**DIRECTIONS:** Rewrite the material below, changing every "Viewport" to "Window" and leaving everything else as it is.

------------------------------

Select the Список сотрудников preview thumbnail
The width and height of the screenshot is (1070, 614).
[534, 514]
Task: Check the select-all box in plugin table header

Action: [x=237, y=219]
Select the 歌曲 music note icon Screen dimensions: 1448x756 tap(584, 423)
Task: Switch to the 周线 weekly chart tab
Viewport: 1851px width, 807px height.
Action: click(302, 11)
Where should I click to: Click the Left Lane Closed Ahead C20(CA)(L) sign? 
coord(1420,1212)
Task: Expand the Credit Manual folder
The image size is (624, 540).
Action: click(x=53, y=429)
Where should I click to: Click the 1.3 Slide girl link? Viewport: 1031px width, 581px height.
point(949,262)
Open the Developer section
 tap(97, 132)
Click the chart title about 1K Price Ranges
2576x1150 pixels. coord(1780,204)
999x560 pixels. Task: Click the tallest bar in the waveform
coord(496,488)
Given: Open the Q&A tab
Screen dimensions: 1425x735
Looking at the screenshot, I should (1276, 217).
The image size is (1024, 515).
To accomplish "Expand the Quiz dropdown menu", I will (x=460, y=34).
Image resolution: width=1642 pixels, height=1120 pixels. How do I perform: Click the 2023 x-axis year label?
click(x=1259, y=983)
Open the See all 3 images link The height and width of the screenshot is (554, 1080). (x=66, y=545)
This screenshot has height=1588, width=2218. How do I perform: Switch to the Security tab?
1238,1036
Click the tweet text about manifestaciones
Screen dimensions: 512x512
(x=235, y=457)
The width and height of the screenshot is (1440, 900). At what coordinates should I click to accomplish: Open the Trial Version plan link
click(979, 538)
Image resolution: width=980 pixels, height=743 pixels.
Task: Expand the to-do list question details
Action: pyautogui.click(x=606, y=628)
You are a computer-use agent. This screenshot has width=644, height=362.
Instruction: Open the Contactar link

------------------------------

**THE COMPLETED TASK:**
Select the Список сотрудников preview thumbnail
The width and height of the screenshot is (1070, 614).
[534, 514]
Task: Check the select-all box in plugin table header

Action: [x=237, y=219]
Select the 歌曲 music note icon Screen dimensions: 1448x756 tap(584, 423)
Task: Switch to the 周线 weekly chart tab
Window: 1851px width, 807px height.
Action: click(302, 11)
Where should I click to: Click the Left Lane Closed Ahead C20(CA)(L) sign? 
coord(1420,1212)
Task: Expand the Credit Manual folder
The image size is (624, 540).
Action: click(x=53, y=429)
Where should I click to: Click the 1.3 Slide girl link? Window: 1031px width, 581px height.
point(949,262)
Open the Developer section
 tap(97, 132)
Click the chart title about 1K Price Ranges
2576x1150 pixels. coord(1780,204)
999x560 pixels. Task: Click the tallest bar in the waveform
coord(496,488)
Given: Open the Q&A tab
Screen dimensions: 1425x735
Looking at the screenshot, I should (1276, 217).
The image size is (1024, 515).
To accomplish "Expand the Quiz dropdown menu", I will (x=460, y=34).
Image resolution: width=1642 pixels, height=1120 pixels. How do I perform: Click the 2023 x-axis year label?
click(x=1259, y=983)
Open the See all 3 images link The height and width of the screenshot is (554, 1080). (x=66, y=545)
This screenshot has height=1588, width=2218. How do I perform: Switch to the Security tab?
1238,1036
Click the tweet text about manifestaciones
Screen dimensions: 512x512
(x=235, y=457)
The width and height of the screenshot is (1440, 900). At what coordinates should I click to accomplish: Open the Trial Version plan link
click(979, 538)
Image resolution: width=980 pixels, height=743 pixels.
Task: Expand the to-do list question details
Action: pyautogui.click(x=606, y=628)
You are a computer-use agent. This screenshot has width=644, height=362.
Instruction: Open the Contactar link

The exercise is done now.